Fort des remontées de terrain de ses adhérents, le SNALC a pu montrer tout ce qui dysfonctionne dans l’examen réformé par la précédente mandature.

Il y a tout d’abord les sujets de certaines épreuves qui étaient disponibles dans la banque en ligne ou qui avaient déjà été donnés précédemment.

Toujours concernant les sujets, mais dans une vision plus liée au calendrier, le SNALC a vu ses craintes être confirmées : des élèves et / ou leurs parents se sont plaints du manque d’équité entre les sujets tombés le premier jour des épreuves de spécialités et ceux tombés au jour 2. Il était évident que cela se produirait. D’ailleurs le DGESCO en a convenu, ayant lui-même reçu ce type de récriminations.

Autre écueil attendu avec le calendrier des examens, l’évaporation des élèves. Après les épreuves de spécialités, un nombre certain d’entre eux ont fait le choix d’un temps de récupération, avant de s’octroyer un temps de révision. Avant que le DGESCO ne pût argumenter que le calendrier mettant les spécialités en mai ne vaut que pour cette année, le SNALC a annoncé que la désorganisation sera la même avec des épreuves en mars. C’est pour cela que la quasi-unanimité des organisations représentatives parle d’un tunnel d’évaluations.
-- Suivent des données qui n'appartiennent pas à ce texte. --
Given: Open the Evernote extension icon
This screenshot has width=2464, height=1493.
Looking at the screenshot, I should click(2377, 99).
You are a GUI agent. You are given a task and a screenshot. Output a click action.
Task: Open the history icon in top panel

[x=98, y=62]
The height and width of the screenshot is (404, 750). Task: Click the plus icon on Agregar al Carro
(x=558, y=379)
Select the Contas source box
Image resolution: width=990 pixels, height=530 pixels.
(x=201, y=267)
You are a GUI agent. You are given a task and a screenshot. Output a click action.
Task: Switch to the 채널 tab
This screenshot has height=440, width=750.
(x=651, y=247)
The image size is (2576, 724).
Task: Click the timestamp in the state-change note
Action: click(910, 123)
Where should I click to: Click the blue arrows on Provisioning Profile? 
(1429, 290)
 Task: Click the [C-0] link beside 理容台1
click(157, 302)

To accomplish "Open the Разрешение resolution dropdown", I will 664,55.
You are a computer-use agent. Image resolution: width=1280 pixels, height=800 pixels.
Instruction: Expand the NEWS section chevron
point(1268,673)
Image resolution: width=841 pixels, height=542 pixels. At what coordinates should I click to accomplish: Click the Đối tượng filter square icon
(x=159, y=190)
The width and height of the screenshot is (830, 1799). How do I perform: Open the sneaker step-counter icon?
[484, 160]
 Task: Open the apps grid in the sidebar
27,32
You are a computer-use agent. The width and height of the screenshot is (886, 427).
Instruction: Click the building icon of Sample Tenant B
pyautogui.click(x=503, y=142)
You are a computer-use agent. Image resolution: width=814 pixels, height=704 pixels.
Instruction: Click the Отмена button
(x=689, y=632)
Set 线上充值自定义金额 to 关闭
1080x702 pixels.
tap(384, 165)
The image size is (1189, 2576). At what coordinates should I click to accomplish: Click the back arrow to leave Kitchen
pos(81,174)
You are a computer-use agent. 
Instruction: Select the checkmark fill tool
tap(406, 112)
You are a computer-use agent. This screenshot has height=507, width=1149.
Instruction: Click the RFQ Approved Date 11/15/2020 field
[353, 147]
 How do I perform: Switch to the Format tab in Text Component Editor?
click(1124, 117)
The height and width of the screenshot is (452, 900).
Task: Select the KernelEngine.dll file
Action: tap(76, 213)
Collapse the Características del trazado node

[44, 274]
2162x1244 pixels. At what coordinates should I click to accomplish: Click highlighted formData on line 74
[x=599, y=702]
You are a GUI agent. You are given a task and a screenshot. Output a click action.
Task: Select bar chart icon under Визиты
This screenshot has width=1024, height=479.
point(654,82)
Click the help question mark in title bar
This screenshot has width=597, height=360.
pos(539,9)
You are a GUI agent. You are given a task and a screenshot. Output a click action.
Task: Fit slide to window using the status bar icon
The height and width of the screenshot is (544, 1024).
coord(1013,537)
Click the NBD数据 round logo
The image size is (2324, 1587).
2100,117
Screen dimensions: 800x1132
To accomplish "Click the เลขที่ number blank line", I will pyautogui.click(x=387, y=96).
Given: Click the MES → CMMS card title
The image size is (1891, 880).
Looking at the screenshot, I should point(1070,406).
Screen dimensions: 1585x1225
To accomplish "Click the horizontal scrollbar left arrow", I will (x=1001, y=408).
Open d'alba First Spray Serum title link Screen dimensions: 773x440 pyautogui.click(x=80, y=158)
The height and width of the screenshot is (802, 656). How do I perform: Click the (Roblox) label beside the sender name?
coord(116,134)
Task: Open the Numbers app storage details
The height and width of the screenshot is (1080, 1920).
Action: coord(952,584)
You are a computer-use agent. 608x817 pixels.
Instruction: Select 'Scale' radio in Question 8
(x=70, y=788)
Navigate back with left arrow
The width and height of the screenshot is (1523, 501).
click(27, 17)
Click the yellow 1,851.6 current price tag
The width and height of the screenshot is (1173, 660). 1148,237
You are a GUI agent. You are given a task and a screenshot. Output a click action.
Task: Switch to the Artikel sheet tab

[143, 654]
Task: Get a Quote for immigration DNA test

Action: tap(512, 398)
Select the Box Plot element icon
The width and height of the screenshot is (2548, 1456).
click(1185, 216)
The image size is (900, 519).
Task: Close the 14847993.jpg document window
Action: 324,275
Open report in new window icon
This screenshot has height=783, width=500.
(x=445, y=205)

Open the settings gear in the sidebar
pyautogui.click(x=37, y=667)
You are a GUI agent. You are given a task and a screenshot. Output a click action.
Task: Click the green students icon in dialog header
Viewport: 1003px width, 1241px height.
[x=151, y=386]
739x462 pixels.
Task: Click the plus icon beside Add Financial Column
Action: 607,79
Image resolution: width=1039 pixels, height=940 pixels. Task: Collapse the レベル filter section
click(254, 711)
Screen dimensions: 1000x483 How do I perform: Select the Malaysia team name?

Pour les élèves, une fois passées les épreuves de spécialités, il ne reste que la philosophie et le grand oral. Donc, pourquoi revenir en cours lorsque l’on peut préparer tranquillement tout cela depuis la maison… ou faire tout à fait autre chose, d’ailleurs.

Enfin, pour le SNALC, la question de la correction sur copies dématérialisées doit être remise sur la table. Hormis le fait d’éviter la perte – extrêmement marginale – de copies, elle n’a pas démontré d’avantages en termes de rapidité, de confort ou de quoi que ce soit.

Sur le baccalauréat, dans l’attente du nouveau ministre dont le nom n’était pas encore connu au moment de ces échanges, le DGESCO ne pouvait s’engager à quoi que ce soit. Mais il n’a aucunement minimisé les arguments du SNALC et nous a assurés que le point serait fait avec les organisations représentatives sur la correction dématérialisée.

 

Concours : même si des divergences existent, les analyses se rejoignent

Pour le Ministère, des éléments conjoncturels doivent être pris en compte concernant le nombre d’inscrits au concours. De même, la question de l’attractivité peut être liée à des éléments géographiques voire à la baisse du chômage qui détourne de la fonction publique.

Le SNALC ne pouvait suivre un tel cheminement de pensée et a mis l’accent sur les éléments structurels que sont la rémunération, la reconnaissance et le sens donné au métier.